His books include Public Investment, the Rate of Return, and Optimal Fiscal Policy (with Kenneth J. Arrow, 1970) and Endogenous Economic Fluctuations: Studies in the Theory of Rational Beliefs (1997), and he has published widely across many fields of economic theory.
Lily Jamali is a senior reporter covering business and the economy at American Public Media's Marketplace, airing on hundreds of NPR stations across the country. Prior to Marketplace, Lily spent three years as co-host and correspondent at KQED’s The California Report. While at KQED, she closely followed and routinely broke exclusive stories about PG&E’s bankruptcy.
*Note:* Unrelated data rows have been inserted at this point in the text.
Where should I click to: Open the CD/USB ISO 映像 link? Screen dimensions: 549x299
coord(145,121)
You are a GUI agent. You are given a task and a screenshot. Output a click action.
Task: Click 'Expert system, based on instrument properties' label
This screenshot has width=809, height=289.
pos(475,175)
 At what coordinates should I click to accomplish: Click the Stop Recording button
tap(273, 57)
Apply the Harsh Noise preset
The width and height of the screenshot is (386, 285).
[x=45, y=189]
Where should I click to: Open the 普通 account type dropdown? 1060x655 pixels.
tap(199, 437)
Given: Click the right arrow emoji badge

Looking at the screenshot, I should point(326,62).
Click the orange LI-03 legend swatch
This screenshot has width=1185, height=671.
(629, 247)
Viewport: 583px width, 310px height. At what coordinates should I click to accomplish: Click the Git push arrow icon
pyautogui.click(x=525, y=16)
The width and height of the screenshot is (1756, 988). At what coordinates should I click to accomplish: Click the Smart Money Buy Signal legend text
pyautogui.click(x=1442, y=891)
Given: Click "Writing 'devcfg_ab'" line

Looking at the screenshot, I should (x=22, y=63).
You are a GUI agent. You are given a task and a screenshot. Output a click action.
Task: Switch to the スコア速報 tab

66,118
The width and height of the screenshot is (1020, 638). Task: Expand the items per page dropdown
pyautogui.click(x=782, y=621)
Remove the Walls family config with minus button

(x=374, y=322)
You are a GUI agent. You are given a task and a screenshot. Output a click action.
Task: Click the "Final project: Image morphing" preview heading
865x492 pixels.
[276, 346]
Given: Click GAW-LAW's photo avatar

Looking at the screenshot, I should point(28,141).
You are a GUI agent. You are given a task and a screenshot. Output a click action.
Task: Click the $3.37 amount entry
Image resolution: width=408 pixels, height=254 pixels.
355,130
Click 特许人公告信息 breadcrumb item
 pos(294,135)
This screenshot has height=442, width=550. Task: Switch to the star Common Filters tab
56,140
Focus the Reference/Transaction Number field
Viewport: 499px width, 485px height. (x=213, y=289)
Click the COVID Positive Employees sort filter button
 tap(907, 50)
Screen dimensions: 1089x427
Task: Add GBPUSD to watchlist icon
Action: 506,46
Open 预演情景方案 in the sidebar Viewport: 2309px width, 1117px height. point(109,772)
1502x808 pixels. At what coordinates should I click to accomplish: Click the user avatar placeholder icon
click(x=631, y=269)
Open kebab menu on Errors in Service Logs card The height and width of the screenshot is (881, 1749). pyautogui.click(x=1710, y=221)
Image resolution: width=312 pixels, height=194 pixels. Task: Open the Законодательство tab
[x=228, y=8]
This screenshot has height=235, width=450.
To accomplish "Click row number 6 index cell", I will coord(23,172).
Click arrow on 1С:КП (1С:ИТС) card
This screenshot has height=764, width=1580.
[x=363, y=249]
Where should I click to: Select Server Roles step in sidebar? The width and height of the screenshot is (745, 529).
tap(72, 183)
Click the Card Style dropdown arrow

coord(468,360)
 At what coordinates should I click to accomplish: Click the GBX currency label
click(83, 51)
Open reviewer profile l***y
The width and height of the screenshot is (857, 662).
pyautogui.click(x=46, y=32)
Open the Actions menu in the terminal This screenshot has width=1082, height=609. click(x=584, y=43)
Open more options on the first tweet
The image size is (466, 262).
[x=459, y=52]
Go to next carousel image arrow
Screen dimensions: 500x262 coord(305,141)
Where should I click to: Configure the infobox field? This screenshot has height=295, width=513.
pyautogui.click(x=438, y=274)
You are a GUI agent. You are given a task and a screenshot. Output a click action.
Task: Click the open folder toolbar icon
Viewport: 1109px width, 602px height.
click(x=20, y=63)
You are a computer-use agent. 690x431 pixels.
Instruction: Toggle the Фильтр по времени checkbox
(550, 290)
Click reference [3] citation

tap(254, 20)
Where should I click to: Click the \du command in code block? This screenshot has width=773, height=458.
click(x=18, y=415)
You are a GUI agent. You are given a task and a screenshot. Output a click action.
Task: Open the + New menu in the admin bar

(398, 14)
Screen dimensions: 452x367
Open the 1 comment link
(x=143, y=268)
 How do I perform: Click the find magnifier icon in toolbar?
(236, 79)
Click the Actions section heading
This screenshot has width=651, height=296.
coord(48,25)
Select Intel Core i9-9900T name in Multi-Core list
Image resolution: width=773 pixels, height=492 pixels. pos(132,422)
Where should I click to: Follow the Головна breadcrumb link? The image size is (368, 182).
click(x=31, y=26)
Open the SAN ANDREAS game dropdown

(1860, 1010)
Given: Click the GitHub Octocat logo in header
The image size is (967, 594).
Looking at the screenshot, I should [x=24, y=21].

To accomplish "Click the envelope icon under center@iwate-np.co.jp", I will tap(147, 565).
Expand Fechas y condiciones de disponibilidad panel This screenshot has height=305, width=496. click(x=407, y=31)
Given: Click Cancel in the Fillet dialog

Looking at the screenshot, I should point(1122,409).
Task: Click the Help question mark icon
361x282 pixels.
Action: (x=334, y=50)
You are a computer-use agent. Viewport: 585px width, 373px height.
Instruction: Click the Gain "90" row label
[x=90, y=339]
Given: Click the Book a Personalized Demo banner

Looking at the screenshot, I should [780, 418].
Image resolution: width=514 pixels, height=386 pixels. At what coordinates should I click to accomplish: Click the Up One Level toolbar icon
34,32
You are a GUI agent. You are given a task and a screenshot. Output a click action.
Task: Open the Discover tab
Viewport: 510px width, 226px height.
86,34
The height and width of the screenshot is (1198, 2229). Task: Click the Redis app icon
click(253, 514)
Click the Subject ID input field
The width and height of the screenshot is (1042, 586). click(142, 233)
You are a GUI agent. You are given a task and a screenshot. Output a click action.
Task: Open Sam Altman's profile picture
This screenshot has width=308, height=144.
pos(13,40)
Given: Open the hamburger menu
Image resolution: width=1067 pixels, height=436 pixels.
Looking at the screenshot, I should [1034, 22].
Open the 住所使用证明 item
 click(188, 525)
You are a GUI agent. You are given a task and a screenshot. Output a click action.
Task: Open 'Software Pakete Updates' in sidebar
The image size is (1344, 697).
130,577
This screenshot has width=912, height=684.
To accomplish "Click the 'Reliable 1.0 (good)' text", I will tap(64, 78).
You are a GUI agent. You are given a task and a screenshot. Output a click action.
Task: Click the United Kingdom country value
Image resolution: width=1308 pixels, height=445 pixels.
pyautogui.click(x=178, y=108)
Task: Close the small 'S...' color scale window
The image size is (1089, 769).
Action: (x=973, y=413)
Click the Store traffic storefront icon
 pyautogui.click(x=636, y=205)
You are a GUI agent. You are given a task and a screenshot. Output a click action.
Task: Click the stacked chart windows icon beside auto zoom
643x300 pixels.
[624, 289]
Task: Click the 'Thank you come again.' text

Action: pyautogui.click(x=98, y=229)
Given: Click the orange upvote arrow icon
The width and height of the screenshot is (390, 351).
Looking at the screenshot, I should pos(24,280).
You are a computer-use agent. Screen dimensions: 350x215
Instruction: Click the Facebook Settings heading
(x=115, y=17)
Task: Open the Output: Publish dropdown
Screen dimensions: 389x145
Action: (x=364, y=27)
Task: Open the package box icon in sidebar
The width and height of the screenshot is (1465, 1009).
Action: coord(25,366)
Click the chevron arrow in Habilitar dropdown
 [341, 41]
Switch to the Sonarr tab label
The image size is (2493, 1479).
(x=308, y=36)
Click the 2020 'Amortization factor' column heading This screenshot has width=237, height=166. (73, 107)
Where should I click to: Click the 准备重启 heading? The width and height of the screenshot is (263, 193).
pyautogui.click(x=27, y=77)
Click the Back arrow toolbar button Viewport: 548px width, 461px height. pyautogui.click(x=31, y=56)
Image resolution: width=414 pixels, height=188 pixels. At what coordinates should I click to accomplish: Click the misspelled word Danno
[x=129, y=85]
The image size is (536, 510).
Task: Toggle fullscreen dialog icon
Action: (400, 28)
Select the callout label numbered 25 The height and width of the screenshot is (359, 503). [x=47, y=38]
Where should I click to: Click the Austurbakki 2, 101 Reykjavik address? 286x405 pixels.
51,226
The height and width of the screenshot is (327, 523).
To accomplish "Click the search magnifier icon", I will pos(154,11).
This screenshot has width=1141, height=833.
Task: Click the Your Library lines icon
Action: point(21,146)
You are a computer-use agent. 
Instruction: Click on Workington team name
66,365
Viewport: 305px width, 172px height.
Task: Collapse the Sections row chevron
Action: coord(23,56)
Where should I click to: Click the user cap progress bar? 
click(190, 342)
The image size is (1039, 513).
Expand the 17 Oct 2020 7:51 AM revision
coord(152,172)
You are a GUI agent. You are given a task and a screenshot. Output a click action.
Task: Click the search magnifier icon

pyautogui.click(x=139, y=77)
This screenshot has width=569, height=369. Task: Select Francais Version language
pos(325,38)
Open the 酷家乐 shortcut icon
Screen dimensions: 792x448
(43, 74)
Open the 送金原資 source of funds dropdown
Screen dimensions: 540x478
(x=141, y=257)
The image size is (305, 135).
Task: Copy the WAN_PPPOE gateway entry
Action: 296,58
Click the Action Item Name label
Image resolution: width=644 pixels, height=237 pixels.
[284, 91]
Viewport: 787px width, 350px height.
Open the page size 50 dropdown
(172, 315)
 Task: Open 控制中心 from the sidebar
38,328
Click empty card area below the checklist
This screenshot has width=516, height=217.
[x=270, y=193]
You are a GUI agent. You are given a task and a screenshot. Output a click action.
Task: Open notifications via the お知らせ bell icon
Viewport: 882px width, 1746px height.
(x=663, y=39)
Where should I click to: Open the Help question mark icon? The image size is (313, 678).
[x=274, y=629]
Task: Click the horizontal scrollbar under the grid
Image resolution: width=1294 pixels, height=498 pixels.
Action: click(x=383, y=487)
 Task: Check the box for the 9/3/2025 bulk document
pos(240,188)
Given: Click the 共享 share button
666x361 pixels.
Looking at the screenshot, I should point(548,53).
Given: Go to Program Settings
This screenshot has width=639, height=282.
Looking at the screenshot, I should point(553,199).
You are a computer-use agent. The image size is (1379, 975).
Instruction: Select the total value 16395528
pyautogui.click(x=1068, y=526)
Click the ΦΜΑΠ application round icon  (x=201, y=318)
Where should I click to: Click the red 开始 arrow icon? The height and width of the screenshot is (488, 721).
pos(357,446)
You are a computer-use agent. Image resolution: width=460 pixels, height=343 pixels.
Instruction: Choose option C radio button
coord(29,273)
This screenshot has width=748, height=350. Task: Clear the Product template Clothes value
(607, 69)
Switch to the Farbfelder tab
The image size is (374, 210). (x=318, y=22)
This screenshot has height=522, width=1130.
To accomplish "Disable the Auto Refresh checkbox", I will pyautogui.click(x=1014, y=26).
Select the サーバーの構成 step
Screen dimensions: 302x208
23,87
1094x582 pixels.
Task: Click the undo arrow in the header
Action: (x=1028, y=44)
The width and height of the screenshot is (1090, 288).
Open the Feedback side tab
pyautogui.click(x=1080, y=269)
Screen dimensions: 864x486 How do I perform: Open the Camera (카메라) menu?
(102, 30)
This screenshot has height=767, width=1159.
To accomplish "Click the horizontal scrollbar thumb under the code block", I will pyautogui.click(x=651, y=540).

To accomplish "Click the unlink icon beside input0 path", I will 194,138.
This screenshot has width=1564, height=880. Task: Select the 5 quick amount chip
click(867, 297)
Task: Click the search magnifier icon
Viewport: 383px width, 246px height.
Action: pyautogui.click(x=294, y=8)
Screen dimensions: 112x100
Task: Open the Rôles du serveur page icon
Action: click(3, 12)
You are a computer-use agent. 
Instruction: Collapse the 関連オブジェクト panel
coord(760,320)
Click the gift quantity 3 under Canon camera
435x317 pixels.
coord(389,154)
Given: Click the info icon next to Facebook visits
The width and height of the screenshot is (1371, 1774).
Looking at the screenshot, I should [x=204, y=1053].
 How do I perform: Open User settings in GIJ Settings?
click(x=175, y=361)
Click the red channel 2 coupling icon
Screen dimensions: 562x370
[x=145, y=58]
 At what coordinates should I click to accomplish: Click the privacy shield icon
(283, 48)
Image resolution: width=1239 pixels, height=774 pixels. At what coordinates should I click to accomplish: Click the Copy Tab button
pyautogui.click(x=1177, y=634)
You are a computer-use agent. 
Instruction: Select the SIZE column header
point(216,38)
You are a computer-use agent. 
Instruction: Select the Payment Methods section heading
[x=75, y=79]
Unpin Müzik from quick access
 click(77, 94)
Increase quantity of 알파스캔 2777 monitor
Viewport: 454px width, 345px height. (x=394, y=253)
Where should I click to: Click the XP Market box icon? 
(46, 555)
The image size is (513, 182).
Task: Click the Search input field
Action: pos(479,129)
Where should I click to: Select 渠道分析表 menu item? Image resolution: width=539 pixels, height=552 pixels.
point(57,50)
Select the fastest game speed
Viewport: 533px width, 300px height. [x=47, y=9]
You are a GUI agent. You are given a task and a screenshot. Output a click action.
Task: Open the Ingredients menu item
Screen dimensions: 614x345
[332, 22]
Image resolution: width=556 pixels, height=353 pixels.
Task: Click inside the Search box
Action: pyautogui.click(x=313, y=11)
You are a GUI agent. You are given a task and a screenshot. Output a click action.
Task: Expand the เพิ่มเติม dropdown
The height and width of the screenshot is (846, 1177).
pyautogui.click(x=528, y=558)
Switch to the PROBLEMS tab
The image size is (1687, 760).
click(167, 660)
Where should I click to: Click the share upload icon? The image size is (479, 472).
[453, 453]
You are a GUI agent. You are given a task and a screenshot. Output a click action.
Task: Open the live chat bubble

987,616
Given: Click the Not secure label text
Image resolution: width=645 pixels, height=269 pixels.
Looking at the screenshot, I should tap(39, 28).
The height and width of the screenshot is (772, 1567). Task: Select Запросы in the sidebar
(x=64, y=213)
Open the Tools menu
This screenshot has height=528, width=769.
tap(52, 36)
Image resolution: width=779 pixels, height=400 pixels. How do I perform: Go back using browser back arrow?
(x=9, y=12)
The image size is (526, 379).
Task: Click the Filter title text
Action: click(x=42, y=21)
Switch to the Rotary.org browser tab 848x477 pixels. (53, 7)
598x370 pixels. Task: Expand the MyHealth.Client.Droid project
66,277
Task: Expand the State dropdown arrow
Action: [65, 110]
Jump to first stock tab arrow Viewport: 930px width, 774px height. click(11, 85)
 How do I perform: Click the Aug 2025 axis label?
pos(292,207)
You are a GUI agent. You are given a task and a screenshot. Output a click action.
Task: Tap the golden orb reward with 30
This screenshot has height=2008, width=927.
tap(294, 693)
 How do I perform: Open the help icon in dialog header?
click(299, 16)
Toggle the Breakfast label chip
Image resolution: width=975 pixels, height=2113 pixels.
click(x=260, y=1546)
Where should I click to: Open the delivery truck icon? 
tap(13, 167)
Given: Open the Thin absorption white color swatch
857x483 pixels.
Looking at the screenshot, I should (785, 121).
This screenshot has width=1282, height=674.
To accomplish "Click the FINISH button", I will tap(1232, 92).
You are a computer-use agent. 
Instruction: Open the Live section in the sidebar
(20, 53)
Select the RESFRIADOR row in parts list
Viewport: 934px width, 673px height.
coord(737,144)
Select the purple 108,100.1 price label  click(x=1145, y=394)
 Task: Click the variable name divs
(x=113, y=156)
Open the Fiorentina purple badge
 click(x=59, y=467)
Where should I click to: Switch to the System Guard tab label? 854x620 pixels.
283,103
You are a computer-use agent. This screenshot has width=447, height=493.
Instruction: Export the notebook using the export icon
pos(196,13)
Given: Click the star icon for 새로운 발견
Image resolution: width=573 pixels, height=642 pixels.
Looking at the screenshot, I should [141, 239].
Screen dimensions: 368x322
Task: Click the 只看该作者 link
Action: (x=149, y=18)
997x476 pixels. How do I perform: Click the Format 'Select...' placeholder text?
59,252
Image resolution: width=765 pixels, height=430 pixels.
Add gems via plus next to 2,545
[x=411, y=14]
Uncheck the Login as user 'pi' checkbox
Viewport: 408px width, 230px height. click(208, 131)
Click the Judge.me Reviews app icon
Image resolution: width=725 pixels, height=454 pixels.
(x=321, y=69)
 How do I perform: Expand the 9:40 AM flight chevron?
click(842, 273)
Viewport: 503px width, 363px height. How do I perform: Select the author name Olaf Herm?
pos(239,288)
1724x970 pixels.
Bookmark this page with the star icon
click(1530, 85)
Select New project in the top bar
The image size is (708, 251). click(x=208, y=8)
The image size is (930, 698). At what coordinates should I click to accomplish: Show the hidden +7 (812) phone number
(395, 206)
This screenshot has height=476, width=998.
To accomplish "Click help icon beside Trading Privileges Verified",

Lily has also worked as an anchor for Bloomberg TV Canada, reporter and producer at Reuters TV in New York and San Francisco, and as a freelance foreign correspondent in Central and South Asia, and Latin America.
Lily holds a Master’s degree from Columbia's Graduate School of Journalism, an M.B.A. in Finance from New York University’s Stern School of Business, and a Bachelor’s degree in English from UCLA. This year, she was part of the KQED/California Newsroom team honored as finalist for the Scripps Howard Award and an Investigative Reporters and Editors Award. Her investigations have won top honors from the Association of Business Writers (SABEW) and the Society of Professional Journalists NorCal chapter. She was also part of the KQED/California Newsroom team that won a regional Edward R. Murrow Award for continuing coverage.